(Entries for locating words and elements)

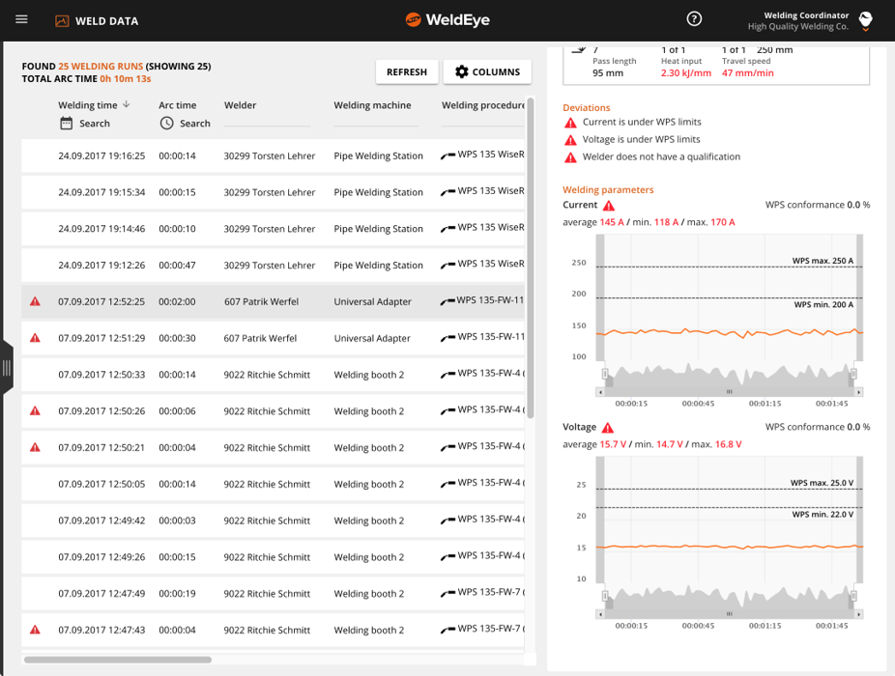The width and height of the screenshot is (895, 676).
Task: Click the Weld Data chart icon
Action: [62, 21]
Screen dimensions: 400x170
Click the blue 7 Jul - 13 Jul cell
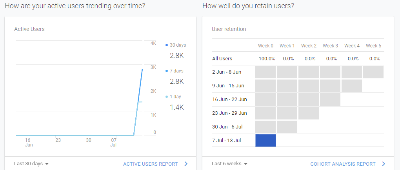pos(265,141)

---

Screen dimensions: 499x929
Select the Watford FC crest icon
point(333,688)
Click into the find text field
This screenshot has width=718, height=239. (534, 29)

- [Exercise] Output the material starting at the line that contains "Screen dimensions: 499x929" and ending at the line that contains "This screenshot has" as a Markdown table with the columns Row and Line. Number each line and omit any blank lines.

- [Correct output]
| Row | Line |
|---|---|
| 1 | Screen dimensions: 499x929 |
| 2 | Select the Watford FC crest icon |
| 3 | point(333,688) |
| 4 | Click into the find text field |
| 5 | This screenshot has width=718, height=239. (534, 29) |